_Written exercise 1_
Pull out every line of the records below that contains the word "field". Case counts.

-- START Selected text --

TO HANDLE THE COLD WAR, PAKISTAN NEEDS WORLD CLASS LEADERSHIP
We should not judge multi-faceted crises of Pakistan including perennial wave of suicide attacks in isolation because rapidly developing geo-political differences among regional and global powers in Asia show that the next cold war which is in its embryonic stage is likely to be waged between the Russia-China alliance and the US-led nations, while Pakistan has already become its arena.
Despite cooperation, disagreements exist between Washington and Beijing over Chinese export of missile technology, human rights and Taiwan issue. American strategic thinkers take China’s military modernisation as a great threat to its military bases in the continent.
Some new developments have also revived the old animosity between Russia and the USA. Apart from differences over American occupation of Iraq and its national missile defence system (NMD), in August 2007, America blamed Russia in connection with an incident of a missile, dropped on Georgian soil. In that backdrop, the then Russian President Putin had openly stated that his country was returning to its Soviet era practice of sending long-range bomber aircraft on regular patrols near NATO airspace.
Now, it seems that differences of the US with Russia and China are moving from strategic partnership to strategic competition. Notably, it was due to Moscow-Beijing stand in the UN Security Council that the US could not succeed in imposing tough economic sanctions on Iran which is determined to continue its nuclear programme.
On 16 August 2007, during the annual summit, leaders of the Shanghai Cooperation Organisation (SCO) displayed their strength against the rising dominance of the US in the region, calling for a multi-polar system in the world. The Russian President Putin had even proposed defence cooperation among the member states. Pakistan and Iran also participated in the summit as observers and are expected to get permanent membership. The SCO is seen as anti-American club, which is also against the NATO military presence in Afghanistan, near the region of Central Asia which is replete with oil and gas.
Last year, Islamabad and Tehran signed the Iran-Pakistan-India (IPI) gas pipeline project without New Delhi as the latter was reluctant in this context owing to its pro-US tilt.
As regards India, frustrated in achieving its aims of getting the status of superpower power, Indian rulers have now openly started threatening Pakistan and China with war. In this context, Indian Army Chief General Deepak Kapoor vocally revealed on December 29, 2009 that Indian Army “is now revising its five-year-old doctrine” and is preparing for a “possible two-front war with China and Pakistan.”
India which successfully tested missile, Agni-111 in May 2007, has been extending its range to target all the big cities of China.
In fact, Pakistan’s province, Balochistan where China has invested billion of dollars to develop Gwadar seaport which could link Central Asian trade with rest of the world, irritates both Washington and New Delhi.It has even shifted the central gravity of the Great Game to Pakistan.
On the other hand, China has signed a number of agreements with Pakistan to help the latter in diverse sectors. So Sino-Indian cold war is part of the prospective greater cold war between the US and China.
America which signed a nuclear deal with India in 2008, intends to make India a great power of Asia to contain China and destablise Pakistan as well as Iran.

-- END Selected text --
-- START Supplied data --

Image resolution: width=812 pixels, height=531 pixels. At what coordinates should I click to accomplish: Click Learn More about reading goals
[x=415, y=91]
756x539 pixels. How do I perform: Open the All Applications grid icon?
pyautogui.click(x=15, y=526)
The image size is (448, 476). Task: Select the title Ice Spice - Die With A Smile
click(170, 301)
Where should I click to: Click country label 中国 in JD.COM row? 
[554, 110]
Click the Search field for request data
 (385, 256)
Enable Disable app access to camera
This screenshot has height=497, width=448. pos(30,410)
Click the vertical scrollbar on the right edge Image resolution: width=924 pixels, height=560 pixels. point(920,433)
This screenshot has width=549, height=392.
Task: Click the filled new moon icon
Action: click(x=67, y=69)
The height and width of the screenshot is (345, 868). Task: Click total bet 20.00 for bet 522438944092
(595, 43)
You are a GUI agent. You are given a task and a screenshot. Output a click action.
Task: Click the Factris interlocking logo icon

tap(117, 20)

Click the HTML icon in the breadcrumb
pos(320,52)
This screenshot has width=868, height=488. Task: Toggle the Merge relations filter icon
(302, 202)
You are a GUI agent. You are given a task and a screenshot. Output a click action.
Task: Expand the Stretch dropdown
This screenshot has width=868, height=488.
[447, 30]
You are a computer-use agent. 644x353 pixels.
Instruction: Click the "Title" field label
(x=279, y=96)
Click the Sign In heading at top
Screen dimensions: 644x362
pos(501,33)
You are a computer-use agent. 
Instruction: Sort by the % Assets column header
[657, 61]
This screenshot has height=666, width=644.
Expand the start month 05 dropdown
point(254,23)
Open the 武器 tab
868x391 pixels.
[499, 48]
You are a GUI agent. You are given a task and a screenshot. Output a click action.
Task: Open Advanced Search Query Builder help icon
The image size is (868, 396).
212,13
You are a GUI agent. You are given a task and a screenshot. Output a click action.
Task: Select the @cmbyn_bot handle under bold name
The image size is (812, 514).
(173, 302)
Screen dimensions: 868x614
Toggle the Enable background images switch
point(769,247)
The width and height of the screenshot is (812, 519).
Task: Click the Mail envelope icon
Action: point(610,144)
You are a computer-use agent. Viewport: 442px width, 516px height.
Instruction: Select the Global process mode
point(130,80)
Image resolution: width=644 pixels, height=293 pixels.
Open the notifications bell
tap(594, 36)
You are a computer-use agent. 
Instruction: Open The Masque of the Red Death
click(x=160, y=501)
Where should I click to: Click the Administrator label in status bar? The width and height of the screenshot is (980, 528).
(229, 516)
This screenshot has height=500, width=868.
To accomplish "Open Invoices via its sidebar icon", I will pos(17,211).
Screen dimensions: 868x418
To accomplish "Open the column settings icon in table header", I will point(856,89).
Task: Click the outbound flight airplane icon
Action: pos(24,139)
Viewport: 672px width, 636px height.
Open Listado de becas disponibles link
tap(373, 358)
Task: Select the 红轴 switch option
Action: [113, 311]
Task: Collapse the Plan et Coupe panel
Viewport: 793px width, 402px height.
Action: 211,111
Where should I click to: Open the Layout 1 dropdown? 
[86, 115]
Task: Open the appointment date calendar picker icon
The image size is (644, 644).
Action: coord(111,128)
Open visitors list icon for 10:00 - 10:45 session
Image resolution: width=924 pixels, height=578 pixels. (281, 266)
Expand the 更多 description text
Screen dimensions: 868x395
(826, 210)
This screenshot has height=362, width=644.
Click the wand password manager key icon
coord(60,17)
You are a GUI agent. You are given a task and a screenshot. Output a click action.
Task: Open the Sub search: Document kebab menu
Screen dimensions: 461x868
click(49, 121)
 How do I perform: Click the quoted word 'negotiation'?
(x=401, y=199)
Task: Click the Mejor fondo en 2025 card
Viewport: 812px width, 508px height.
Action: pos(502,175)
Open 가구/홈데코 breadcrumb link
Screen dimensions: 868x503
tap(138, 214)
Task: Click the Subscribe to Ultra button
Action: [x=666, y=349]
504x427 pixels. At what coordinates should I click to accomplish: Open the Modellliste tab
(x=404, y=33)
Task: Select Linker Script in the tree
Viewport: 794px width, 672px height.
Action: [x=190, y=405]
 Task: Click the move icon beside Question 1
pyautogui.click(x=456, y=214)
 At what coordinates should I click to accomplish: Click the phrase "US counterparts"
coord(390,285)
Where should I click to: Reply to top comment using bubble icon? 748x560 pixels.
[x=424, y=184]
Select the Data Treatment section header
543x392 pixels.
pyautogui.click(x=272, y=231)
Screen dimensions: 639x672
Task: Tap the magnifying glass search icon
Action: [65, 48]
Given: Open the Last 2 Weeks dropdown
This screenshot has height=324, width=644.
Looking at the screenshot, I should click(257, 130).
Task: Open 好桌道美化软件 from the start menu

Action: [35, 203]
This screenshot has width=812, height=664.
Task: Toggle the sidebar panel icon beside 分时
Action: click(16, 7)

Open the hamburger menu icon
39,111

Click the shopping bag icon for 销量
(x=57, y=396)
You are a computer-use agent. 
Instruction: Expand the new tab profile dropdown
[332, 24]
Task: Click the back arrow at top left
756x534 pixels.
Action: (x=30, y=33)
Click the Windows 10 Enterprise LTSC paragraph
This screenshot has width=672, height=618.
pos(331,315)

-- END Supplied data --

_Written exercise 2_
In the article on Pakistan and the coming cold war, on what date did Indian Army Chief General Deepak Kapoor say the Indian Army was revising its doctrine?

_Answer 1_
Click the Search field for request data
Instruction: Click the "Title" field label

_Answer 2_
December 29, 2009